For large clusters (hundreds of nodes / tens of thousands of Pods), cilium defaults may show apiserver pressure, cilium-agent OOMs, and slow policy compilation. Tuning options include enabling CiliumEndpointSlice, APF rate limiting, raising client QPS, and trimming Security Identities — see Cilium Tuning for Large-Scale Clusters for the full guide.

GR (GlobalRouter) clusters carry a few constraints that don't pair well with cilium. If you already have a GR cluster, going with the Overlay (GR) install is fine, but don't create a new GR cluster just to install cilium:

  1. GR clusters mandate a ClusterCIDR at creation, and that CIDR is carved out of a VPC secondary CIDR

    Every GR cluster requires a ClusterCIDR at creation time. That range is taken from the VPC's secondary CIDR list and pinned to the cluster.
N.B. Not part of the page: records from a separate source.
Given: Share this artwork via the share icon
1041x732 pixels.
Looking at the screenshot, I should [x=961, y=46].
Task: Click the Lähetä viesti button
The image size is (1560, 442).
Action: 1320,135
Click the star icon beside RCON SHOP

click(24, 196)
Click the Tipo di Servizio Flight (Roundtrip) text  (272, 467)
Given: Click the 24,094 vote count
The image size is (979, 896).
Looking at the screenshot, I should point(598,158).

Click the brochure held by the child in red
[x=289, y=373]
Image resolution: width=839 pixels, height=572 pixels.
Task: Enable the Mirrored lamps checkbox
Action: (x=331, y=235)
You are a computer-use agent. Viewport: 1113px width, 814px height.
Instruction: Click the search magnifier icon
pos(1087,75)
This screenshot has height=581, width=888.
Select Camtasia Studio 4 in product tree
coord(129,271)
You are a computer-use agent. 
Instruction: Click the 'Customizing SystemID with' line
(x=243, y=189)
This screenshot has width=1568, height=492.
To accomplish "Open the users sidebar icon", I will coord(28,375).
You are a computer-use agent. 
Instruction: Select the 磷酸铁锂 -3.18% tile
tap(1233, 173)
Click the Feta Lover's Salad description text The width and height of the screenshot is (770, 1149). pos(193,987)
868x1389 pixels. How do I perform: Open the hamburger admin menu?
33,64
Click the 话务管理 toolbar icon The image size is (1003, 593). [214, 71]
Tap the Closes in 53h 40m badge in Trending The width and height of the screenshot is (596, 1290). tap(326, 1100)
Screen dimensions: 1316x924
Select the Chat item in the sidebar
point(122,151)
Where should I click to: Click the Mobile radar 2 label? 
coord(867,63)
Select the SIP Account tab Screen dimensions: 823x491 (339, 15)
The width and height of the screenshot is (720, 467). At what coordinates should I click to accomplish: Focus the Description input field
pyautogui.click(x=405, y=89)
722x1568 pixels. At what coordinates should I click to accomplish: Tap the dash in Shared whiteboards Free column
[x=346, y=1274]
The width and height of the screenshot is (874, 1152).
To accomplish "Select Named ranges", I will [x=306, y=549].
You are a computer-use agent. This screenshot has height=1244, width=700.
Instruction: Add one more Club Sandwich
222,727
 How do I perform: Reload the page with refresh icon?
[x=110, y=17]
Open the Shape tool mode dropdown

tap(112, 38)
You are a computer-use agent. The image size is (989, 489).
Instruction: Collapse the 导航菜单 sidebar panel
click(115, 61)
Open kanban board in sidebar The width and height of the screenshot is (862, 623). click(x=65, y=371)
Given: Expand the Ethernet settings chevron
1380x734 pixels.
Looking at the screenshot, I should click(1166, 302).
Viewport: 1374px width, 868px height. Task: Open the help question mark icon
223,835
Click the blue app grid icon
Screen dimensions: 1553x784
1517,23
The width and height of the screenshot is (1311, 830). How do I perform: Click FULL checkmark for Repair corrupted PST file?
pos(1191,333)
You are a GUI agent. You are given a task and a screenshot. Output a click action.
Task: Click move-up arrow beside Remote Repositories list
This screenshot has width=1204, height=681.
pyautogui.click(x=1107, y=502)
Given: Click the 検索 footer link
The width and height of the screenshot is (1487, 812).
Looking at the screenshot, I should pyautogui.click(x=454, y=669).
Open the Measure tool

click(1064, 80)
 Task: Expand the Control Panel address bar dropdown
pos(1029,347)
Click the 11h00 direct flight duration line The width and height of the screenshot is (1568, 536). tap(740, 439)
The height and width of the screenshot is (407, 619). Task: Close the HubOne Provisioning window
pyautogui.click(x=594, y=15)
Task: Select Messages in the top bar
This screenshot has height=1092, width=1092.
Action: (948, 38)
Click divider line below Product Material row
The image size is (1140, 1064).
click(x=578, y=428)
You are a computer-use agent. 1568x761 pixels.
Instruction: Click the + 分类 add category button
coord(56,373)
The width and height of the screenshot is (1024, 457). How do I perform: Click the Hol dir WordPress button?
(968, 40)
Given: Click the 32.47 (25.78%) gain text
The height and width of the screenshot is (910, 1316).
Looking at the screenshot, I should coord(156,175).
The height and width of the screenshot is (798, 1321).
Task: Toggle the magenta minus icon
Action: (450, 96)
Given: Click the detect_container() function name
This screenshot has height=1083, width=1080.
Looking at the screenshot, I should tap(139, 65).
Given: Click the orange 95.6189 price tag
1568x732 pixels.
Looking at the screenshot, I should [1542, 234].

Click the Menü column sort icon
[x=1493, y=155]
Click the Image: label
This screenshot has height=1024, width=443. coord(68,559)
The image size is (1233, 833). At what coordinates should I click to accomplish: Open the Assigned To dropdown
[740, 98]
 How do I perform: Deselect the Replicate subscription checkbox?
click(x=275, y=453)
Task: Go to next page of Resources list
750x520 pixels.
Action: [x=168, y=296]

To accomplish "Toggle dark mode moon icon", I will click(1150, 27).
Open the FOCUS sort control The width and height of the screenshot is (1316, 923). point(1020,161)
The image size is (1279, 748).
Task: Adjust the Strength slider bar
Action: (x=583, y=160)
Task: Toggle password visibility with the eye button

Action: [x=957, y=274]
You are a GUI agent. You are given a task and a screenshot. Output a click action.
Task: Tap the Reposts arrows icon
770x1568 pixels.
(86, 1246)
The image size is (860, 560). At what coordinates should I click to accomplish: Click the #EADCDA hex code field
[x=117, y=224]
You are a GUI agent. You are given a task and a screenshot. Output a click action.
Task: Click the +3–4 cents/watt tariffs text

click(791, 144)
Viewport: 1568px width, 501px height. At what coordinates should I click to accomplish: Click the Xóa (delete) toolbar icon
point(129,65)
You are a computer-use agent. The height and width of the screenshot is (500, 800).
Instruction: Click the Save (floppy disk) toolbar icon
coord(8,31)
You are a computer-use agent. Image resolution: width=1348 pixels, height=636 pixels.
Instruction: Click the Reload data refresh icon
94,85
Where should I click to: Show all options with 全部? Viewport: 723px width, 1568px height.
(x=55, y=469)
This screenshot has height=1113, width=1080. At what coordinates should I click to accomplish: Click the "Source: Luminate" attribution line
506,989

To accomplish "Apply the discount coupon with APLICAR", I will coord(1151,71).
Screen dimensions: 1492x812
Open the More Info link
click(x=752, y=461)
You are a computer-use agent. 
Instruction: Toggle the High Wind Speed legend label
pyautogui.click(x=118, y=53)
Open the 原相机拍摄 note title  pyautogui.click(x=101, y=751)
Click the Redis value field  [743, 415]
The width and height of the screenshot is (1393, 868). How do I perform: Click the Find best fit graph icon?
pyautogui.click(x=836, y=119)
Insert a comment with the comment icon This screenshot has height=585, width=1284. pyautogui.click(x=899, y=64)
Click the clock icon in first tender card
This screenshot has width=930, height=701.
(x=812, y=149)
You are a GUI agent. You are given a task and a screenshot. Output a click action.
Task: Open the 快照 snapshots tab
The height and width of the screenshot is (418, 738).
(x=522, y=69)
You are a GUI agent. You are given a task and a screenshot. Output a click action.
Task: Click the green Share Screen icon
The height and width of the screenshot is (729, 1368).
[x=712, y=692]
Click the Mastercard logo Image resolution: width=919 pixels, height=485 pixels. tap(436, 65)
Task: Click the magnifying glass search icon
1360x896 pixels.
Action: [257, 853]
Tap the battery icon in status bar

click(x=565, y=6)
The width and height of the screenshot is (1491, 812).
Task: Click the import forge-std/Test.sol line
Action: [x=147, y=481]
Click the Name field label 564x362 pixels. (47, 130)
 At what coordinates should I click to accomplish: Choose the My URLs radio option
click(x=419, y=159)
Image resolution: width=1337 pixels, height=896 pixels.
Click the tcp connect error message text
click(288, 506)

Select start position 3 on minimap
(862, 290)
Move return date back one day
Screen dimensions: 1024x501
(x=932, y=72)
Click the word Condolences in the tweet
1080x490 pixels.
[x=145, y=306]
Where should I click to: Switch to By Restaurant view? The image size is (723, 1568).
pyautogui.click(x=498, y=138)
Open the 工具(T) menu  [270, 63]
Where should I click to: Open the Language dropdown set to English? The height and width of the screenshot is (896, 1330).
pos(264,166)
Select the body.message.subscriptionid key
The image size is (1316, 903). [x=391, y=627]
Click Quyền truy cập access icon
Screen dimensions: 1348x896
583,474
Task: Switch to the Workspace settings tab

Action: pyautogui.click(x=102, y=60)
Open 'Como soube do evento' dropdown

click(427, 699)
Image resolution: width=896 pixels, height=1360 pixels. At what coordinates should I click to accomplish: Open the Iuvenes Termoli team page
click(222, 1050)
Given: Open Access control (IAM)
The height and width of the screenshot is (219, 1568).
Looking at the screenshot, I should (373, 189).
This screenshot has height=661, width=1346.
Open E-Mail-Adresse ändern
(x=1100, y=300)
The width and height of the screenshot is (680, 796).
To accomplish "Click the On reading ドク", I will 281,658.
    • If you choose Overlay (GR), Pod IPs come entirely from cilium's independent pool (e.g. 10.244.0.0/16); not a single IP from that ClusterCIDR is ever used by a Pod
    • But the ClusterCIDR is still held by the GR cluster — no other resource in the same VPC (CVMs, other clusters, CLBs, etc.) can use that range. It's a permanently-burned secondary CIDR

  2. Node count is capped by ClusterCIDR

    Every GR node carves a per-node subnet (default /24, 254 IPs) from the ClusterCIDR. Maximum nodes = ClusterCIDR total IPs / per-node subnet size, and ClusterCIDR is hard to expand later. VPC-CNI clusters have no such cap (node count tracks the VPC subnet capacity and you can attach more subnets).

  3. GR + Native Routing has severe compatibility issues with cilium chained CNI

    Cross-node Pod-to-Pod broken, no L7 / DNS / toFQDNs NetworkPolicy support. Not offered in this guide. Details: Why this guide does not offer GR Native Routing.

The takeaway: for new cilium deployments, always pick a VPC-CNI cluster:

  • Want Pod IP == VPC IP (recognized natively by VPC routing / CLB / security groups / CCN)? → VPC-CNI + Native Routing
  • Want to save VPC IPs, integrate IDC, or get full-featured cilium? → VPC-CNI + Overlay (also avoids GR's wasted ClusterCIDR)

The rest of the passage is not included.